Alberta Wilderness Association

News Release: May 11, 2005

Alberta Wilderness Association (AWA) has learned that Canada's Department of Fisheries and Oceans (DFO) has been secretly developing plans to reduce protection of the aquatic environment. Documents were sent anonymously to Martha Kostuch, Vice-President of the Friends of the Oldman River.

"The Modernizing Compliance Initiative came as the result of an expenditure review exercise that was carried out in complete secrecy from staff, unions and the Canadian Public," notes Kostuch. "The department is still trying to quietly undertake this initiative, reducing both the level of service to Canadians and the level of protection of the aquatic environment. This becomes clearer when comparing the information available to staff on DFO's Intranet website to the information provided to the public on DFO's public website."

Under the secretly-developed Modernizing Compliance Initiative, DFO is planning to cut 80 fishery officer positions and 42 habitat management positions. DFO plans to help offset the reductions of staff by the creation of 40 new habitat stewardship and monitoring officers' positions. The Fisheries Act has no provision for such positions and provides no authority for them to conduct inspections, to respond to complaints or to enforce the Fisheries Act.

Fish habitat protection funding will be cut by $2.3 million in 2005 if the Federal budget is passed with further cuts to a total of $7 million a year by 2007.

"It is no wonder that this is being done in secrecy-it is an affront to decades of hard work by Canadians who care about their waterways and good public process," says Cliff Wallis, AWA Past-President and President of Friends of the Oldman River, who is upset by the latest news. "We need to strengthen, not weaken, our enforcement capacity and funding for conserving fish habitat. This is the most important tool for protecting and improving the quality of our aquatic environment."

The Standing Senate Committee on Fish Habitat has prepared an Interim Report which states: "It would be a serious mistake if the Department's fish habitat program were to be adversely affected by an internal reallocation. Moreover, the Committee strongly believes that the DFO needs additional funding."

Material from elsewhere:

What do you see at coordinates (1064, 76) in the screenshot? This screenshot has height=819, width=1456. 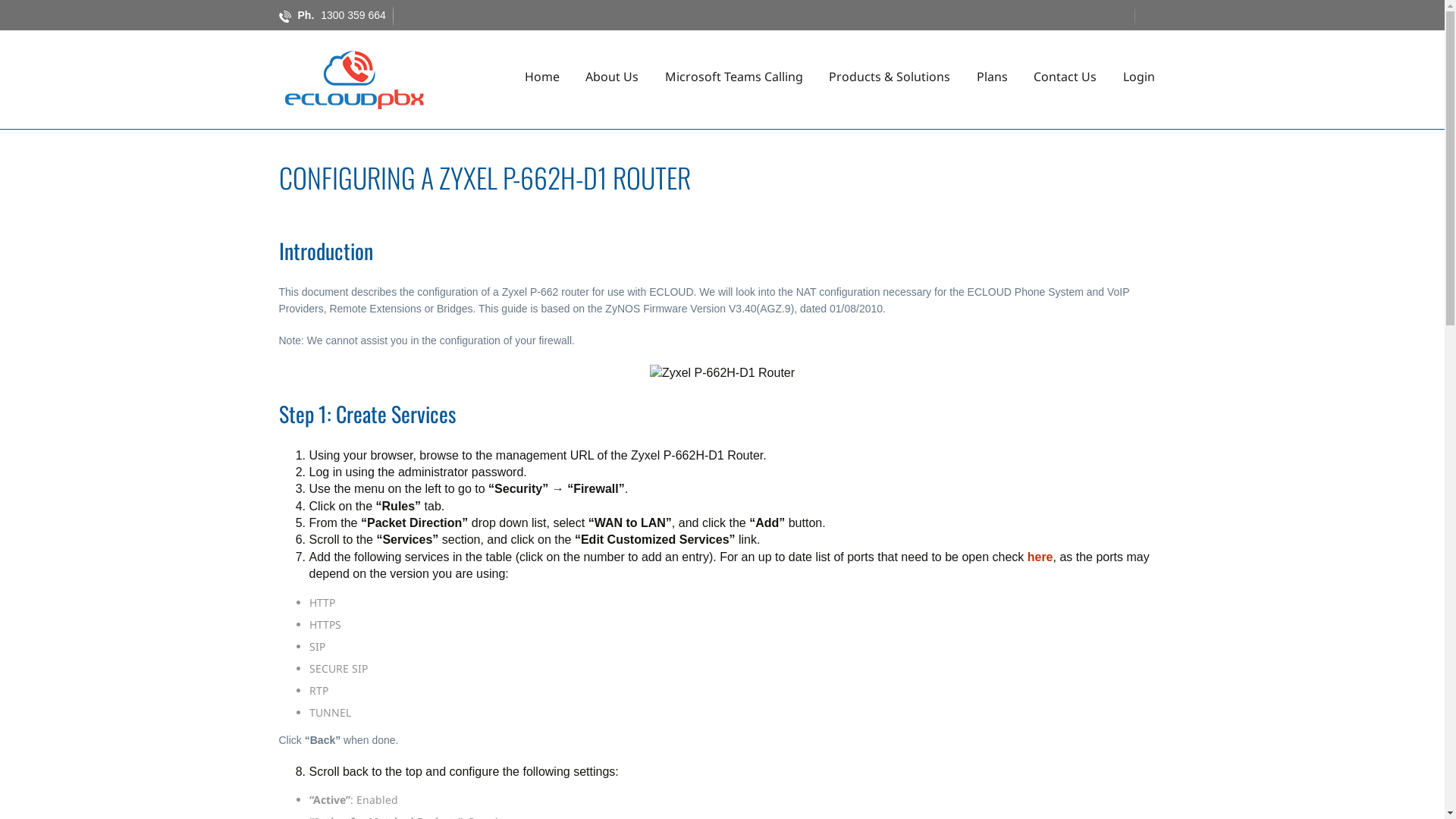 I see `'Contact Us'` at bounding box center [1064, 76].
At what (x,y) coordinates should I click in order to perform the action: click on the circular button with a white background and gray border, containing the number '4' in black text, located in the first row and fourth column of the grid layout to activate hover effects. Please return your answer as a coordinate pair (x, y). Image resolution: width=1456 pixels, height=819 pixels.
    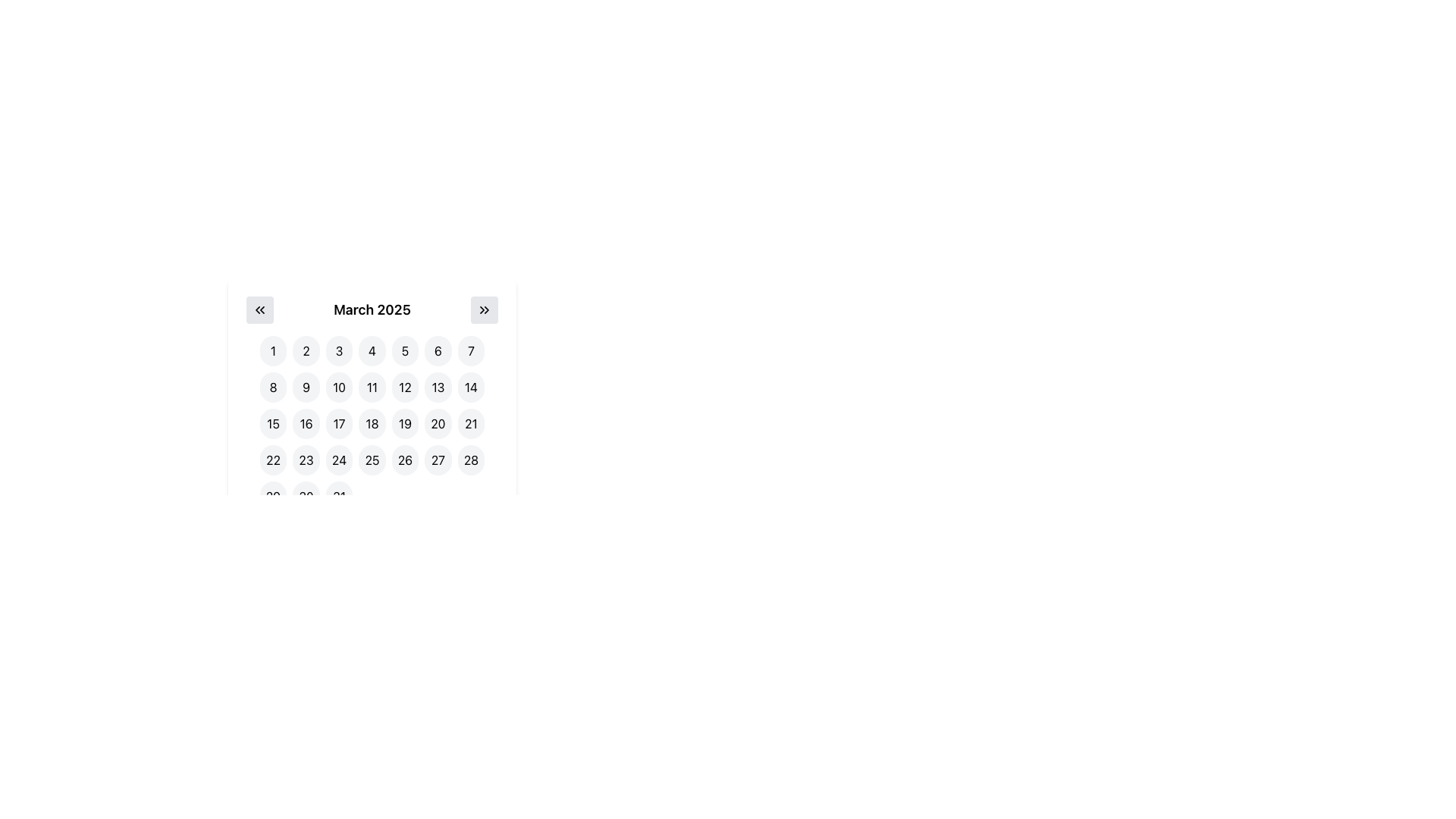
    Looking at the image, I should click on (372, 350).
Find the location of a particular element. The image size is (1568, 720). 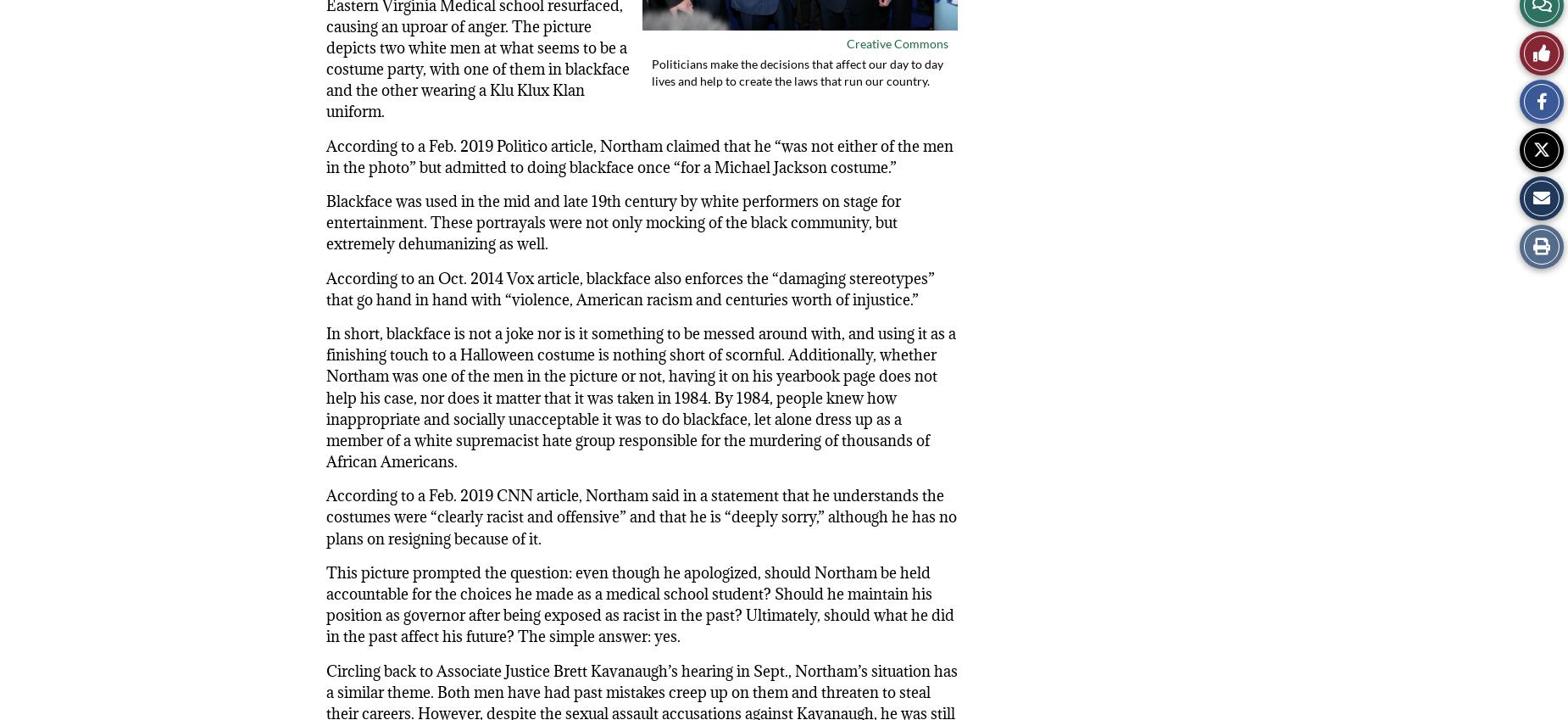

The 2002 Annual Report of the Commissioner of the Environment and Sustainable Development which oversees the Auditor General's environmental petitions process noted that:

  • protecting fish and fish habitat had been the most dominant concern of petitioners during the first five and a half of the petitions process-nearly half of environmental petitions touched on fish and fish habitat or related issues; and
  • in 2002, the DFO continued to be one of the most petitioned federal departments.